To calculate the techum for a city, it is first necessary to determine the city boundary from which the 2000 cubits are to be measured. A city may be of any shape, but the boundary used for this purpose is always a rectangle - the smallest rectangle which can contain the entire city. If the city is rectangular or close to rectangular in shape, the rectangle used for measurement will follow the edges of the city. If the city has an irregular shape, the rectangle follows the cardinal directions.) The measurement of 2000 cubits for a city's techum begins at the edge of this rectangle. However, if a city has a concave shape and the "edges" of the concave hollow are more than 4000 cubits apart, parts of the hollow located more than 2000 cubits from the city are not included in the techum rectangle.
Any house which is found within a distance of 70 cubits from the city is considered part of the city. If a second house is located less than 70 cubits from the first house, then it too is considered part of the city. By this principle, a "city" can extend over a large area even if its buildings are quite distant from one another. This is on condition that the buildings are used for dwelling, not for storage or other purposes. Of course, the rectangle enclosing the city will include even more space.
Two cities which have less than 141 cubits of open space between them are considered to be one city for the purposes of calculating techum.

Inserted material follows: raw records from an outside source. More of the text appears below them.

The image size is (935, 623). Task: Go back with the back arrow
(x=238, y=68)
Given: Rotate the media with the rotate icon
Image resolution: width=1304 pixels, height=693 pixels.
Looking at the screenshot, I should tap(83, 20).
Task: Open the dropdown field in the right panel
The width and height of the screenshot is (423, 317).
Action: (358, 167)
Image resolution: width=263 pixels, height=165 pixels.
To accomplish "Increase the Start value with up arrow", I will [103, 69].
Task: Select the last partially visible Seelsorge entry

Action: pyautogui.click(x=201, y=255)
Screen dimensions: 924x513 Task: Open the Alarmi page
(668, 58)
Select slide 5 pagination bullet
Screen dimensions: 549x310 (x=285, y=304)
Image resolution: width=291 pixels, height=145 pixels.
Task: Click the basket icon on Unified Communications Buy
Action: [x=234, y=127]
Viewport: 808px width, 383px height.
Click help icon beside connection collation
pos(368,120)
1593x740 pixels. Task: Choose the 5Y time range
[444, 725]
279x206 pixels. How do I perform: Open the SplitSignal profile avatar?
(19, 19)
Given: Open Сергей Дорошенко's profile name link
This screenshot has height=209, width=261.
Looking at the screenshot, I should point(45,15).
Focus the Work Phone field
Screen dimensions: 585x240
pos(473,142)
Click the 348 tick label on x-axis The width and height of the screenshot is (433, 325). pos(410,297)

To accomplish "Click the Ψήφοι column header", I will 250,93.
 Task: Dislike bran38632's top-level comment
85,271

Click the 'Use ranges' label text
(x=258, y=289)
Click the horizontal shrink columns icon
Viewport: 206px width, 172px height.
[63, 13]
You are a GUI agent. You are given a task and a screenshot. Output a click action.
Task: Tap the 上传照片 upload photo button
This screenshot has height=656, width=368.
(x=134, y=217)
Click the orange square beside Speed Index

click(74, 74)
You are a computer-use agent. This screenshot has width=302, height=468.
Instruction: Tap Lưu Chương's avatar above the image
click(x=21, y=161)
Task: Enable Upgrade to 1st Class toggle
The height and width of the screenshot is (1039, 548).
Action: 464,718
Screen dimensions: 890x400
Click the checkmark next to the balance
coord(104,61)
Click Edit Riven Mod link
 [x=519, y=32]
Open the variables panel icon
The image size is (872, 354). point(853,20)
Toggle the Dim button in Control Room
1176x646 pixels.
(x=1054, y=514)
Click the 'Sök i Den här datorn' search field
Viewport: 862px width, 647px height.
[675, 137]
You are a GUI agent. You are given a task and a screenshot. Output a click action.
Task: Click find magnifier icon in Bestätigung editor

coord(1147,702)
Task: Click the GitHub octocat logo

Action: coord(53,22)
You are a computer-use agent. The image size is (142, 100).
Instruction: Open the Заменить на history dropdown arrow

When a group of nomadic people live in temporary buildings such as tents, their encampment is not considered a single settlement, and each individual measures 2000 cubits from his own dwelling. But if they built a fixed common structure such as a fence, they do count as a single settlement.
Since the travel limit is rectangular, one may travel 2,000 cubits parallel to the side of the rectangle, or about 2,800 cubits diagonally.
This summary of the laws is simplified and incomplete, and more details apply in practice.

Other laws

Rabbi Yehudai Gaon and R. Achai Gaon explain the verse, "let every man abide in his place," as meaning that if he were uprooted from his place beyond the 2,000 cubits' Sabbath limit, either by a gentile or by an evil spirit, he is not permitted to move beyond four cubits of that place until the Sabbath has departed. Of these four cubits, R. Meir said that three cubits are for his body, and another cubit for him to stretch out his arms and his legs, while R. Yehuda says three cubits are for his body, and another cubit for him to retrieve an object from beneath his head and to place it beneath his feet, or vice versa.
It is prohibited to go out to the "Sabbath limit" and wait there until nightfall in order to perform some labor there immediately after Shabbat, as this preparation violates a separate prohibition, of pursuing business affairs on Shabbat. However, if one's animal had strayed beyond the limit, he may stand at the "Sabbath limit" and call out to the animal, causing it to return on its own power.